Published online by Cambridge University Press: 10 July 2009
A method is described for the large-scale rearing of Pseudotheraptus wayi Brown, the Coreid causing immature nutfall of coconuts in East Africa.
Adults were kept in cages with sides of thick white drill and wire-gauze, in an outdoor insectary at Matuga, near Mombasa, Kenya, and were provided with freshly collected fallen nutlets from which the bracts had been removed. Eggs were normally laid on the walls of the cage. The nutlets were replaced every two days, and all newly hatched nymphs removed and placed in other cages supplied with fresh nutlets every second day. There was some mortality in the first- and second-instar nymphs due to the handling entailed when nutlets were replaced, but in the later nymphal stages it was very low. Under these rearing conditions, the life-cycle from egg to adult was completed in from 35 to 40 days.

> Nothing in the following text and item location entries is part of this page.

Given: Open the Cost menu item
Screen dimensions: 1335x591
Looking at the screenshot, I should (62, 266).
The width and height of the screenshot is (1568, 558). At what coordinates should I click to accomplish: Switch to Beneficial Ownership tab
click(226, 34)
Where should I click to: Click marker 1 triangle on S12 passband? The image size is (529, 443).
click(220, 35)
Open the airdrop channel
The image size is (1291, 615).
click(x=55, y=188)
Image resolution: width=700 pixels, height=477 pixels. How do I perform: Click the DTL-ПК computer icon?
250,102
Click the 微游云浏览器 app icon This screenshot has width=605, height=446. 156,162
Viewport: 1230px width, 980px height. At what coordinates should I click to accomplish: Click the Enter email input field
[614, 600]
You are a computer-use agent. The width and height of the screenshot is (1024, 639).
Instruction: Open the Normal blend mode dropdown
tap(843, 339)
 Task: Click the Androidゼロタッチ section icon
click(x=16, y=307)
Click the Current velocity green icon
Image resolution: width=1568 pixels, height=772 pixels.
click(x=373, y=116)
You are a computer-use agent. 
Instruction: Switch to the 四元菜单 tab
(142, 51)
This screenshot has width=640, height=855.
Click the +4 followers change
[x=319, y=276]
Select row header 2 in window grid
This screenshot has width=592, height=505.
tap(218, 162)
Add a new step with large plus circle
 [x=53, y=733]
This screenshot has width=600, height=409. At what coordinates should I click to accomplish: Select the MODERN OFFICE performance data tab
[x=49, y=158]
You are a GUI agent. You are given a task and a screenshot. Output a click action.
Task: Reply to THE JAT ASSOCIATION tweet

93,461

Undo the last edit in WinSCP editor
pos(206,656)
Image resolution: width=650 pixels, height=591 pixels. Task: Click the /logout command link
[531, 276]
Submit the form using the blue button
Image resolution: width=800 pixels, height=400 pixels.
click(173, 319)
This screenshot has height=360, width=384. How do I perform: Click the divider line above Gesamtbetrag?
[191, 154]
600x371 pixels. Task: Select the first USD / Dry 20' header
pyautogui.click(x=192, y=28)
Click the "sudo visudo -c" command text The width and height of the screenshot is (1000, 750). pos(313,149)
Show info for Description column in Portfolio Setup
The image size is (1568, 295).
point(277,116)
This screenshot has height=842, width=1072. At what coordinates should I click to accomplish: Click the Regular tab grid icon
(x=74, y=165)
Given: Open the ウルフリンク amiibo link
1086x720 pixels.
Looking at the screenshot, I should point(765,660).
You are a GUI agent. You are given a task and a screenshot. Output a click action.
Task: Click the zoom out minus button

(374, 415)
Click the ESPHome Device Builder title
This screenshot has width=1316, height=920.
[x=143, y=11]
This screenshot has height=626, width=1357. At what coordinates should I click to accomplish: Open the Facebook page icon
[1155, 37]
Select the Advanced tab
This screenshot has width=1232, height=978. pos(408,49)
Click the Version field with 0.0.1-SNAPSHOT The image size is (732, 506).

The toxicities to Pseudotheraptus of dieldrin, DDT, γ BHC, malathion and pyrethrins in a solvent were compared by topical application of measured-drop doses from an Agla micrometer syringe in a range of five concentrations (except for DDT, where eight concentrations were used). The mortality counts at 72 hr. were taken as the measure of toxicity.
Analysis of the log dosage/probit regression lines indicated that dieldrin was markedly more toxic than DDT to Pseudotheraptus, and that the toxicity to this insect of pyrethrins was of a very low order.
In a supplementary experiment to determine whether the addition of resin improved the toxicity of DDT when applied topically, batches of adults were treated with measured drops of a solution of p, p'DDT (0·5 per cent, for females, 0·25 per cent, for males) and others with the same concentrations of DDT to which coumarone indene resin at one-tenth of the DDT content had been added. The toxicity of the DDT was not enhanced.